**Task directions**
Reproduce word for word the rows from the start of the rows through the line containing "[x=188, y=137]", including that line. Leave the pictures out of your answer.

[Screen grounding examples]

*****

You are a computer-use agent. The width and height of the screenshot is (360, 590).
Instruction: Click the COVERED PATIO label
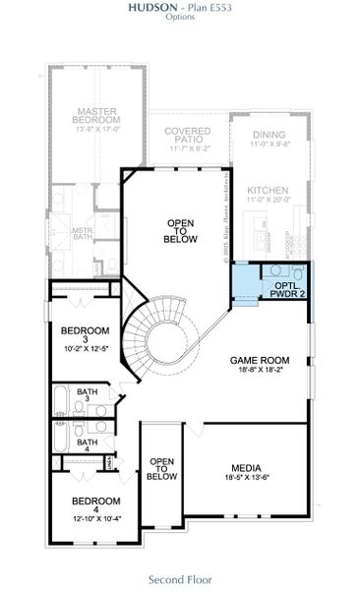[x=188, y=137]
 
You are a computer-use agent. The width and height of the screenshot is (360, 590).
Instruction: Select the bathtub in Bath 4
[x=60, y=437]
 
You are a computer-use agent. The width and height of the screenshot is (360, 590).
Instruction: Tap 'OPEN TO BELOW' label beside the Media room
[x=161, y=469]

*****

**Result of the exercise**
You are a computer-use agent. The width and height of the screenshot is (360, 590).
Instruction: Click the COVERED PATIO label
[x=188, y=137]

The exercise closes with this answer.